The helper T-cell epitope can be modified for its desired location in the liposomes using methods known in the art in view of the present disclosure. According to particular embodiments, the helper T-cell epitope useful for the invention comprises an amino acid sequence of one of SEQ ID NO:39 to SEQ ID NO:44. Preferably, the helper T cell epitope consists of an amino acid sequence selected from the group consisting of SEQ ID NO:13 to SEQ ID NO: 17.

According to particular embodiments, the liposome comprises a tau peptide and a helper T-cell epitope at a weight ratio of 1:1, 2:1, 3:1, 4:1, 5:1 or 6:1.

In an embodiment, the liposome further comprises at least one adjuvant comprising a toll-like receptor ligand. Thus, in another general aspect, the invention relates to a liposome, comprising:

As used herein, the term “toll-like receptor” or “TLR” refers to a class of pattern recognition receptor (PRR) proteins that play a key role in the innate immune response. TLRs recognize pathogen-associated molecular patterns (PAMPs) from microbial pathogens, such as bacteria, fungi, parasites and viruses, which can be distinguished from host molecules. TLRs are membrane-spanning proteins that typically function as dimers and are expressed by cells involved in the innate immune response, including antigen-presenting dendritic cells and phagocytic macrophages. There are at least ten human TLR family members, TLR1 to TLR10, and at least twelve murine TLR family members, TLR1 to TLR9 and TLR11 to TLR13, and they differ in the types of antigens they recognize. For example, TLR4 recognizes lipopolysaccharides (LPS), a component present in many Gram-negative bacteria, as well as viral proteins, polysaccharide, and endogenous proteins such as low-density lipoprotein, beta-defensins and heat shock protein; and TLR9 is a nucleotide-sensing TLR which is activated by unmethylated cytosine-phosphate-guanine (CpG) single-stranded or double-stranded dinucleotides, which are abundant in prokaryotic genomes but rare in vertebrate genomes. Activation of TLRs leads to a series of signaling events resulting in the production of type I interferons (IFNs), inflammatory cytokines, and chemokines, and the induction of immune responses.
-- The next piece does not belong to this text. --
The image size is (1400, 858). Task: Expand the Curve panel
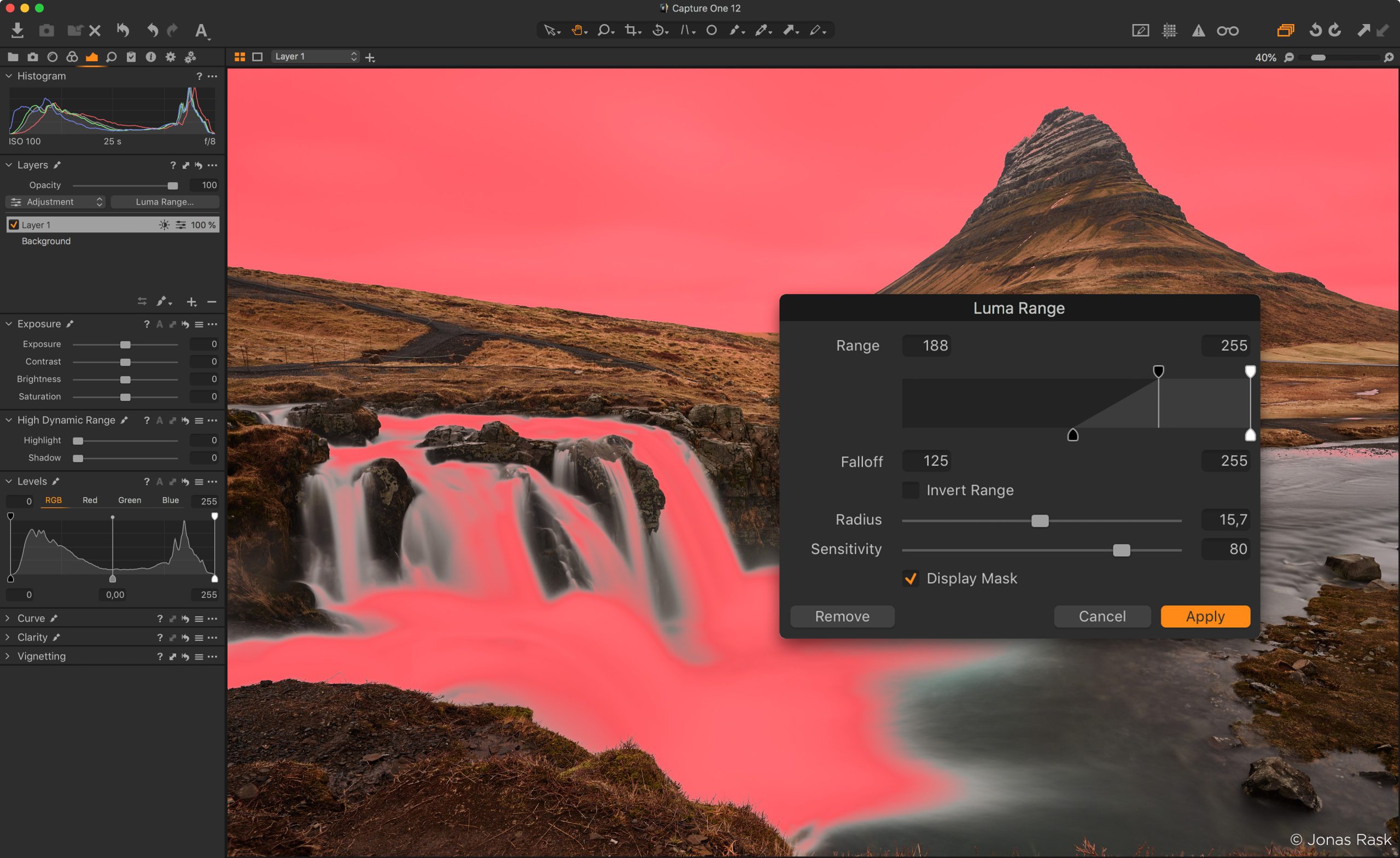[x=8, y=618]
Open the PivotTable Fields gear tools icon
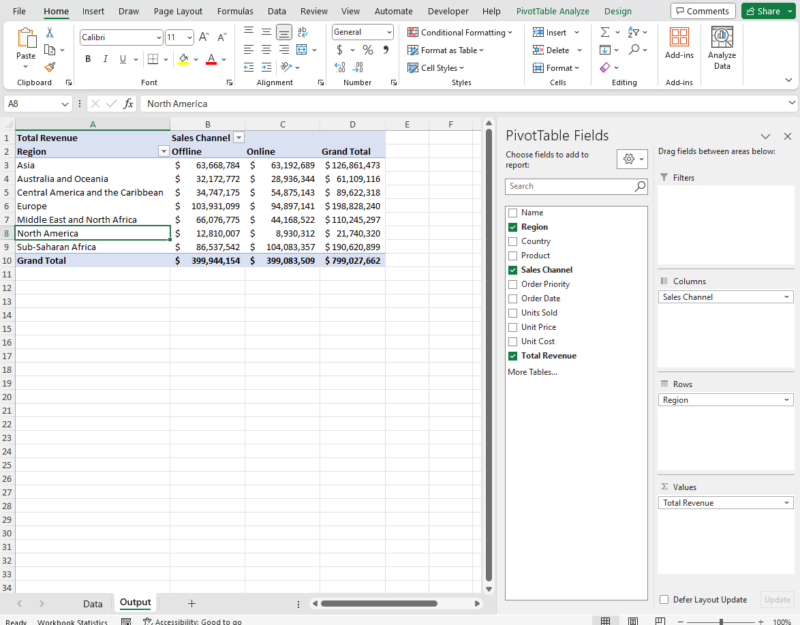Viewport: 800px width, 625px height. [x=631, y=158]
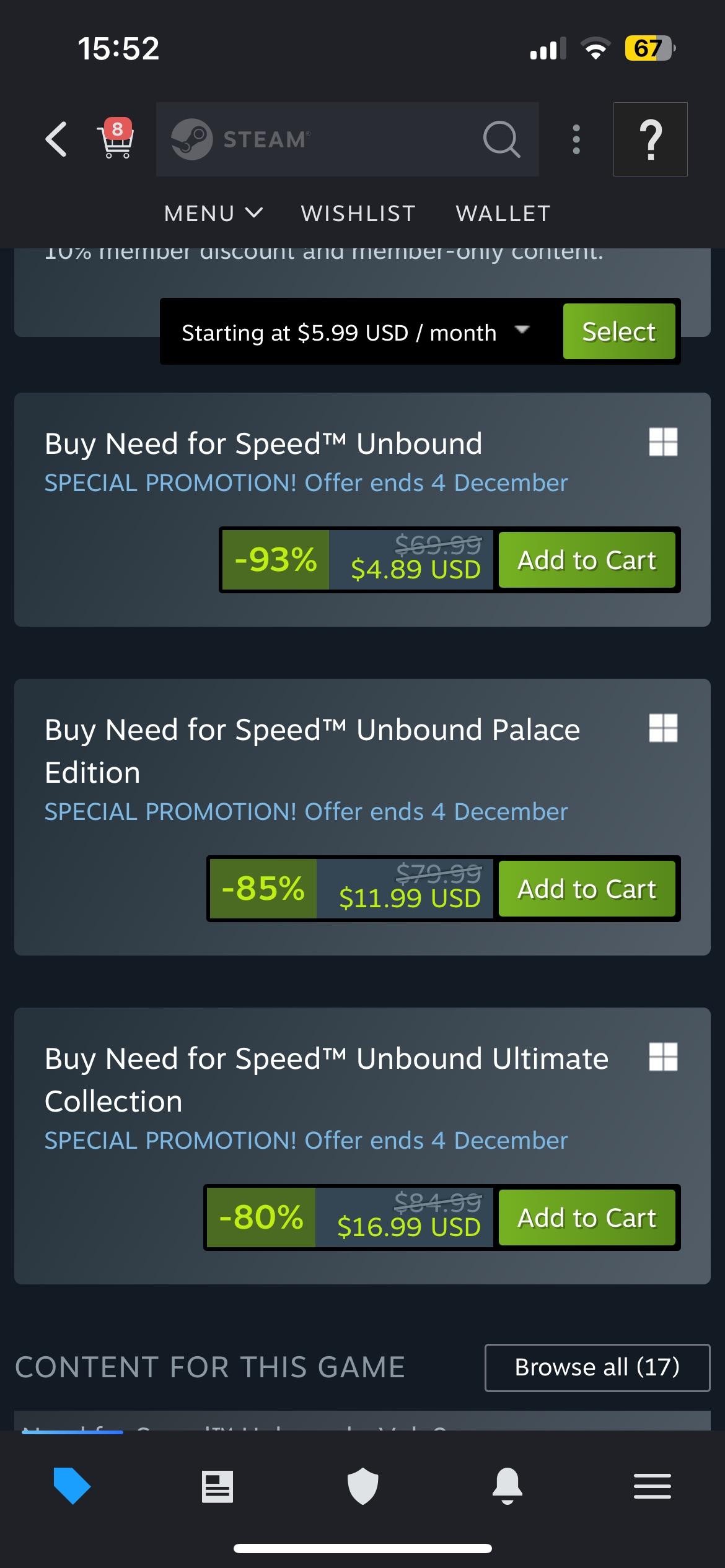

Eventually, this inflammation also activates the adaptive immune system, which then results in the clearance of the invading pathogens and the infected cells.

As used herein, the term “ligand” refers to a molecule that forms a complex with a biomolecule (e.g., a receptor) to serve a biological purpose. According to particular embodiments, the toll-like receptor ligand is a toll-like receptor agonist.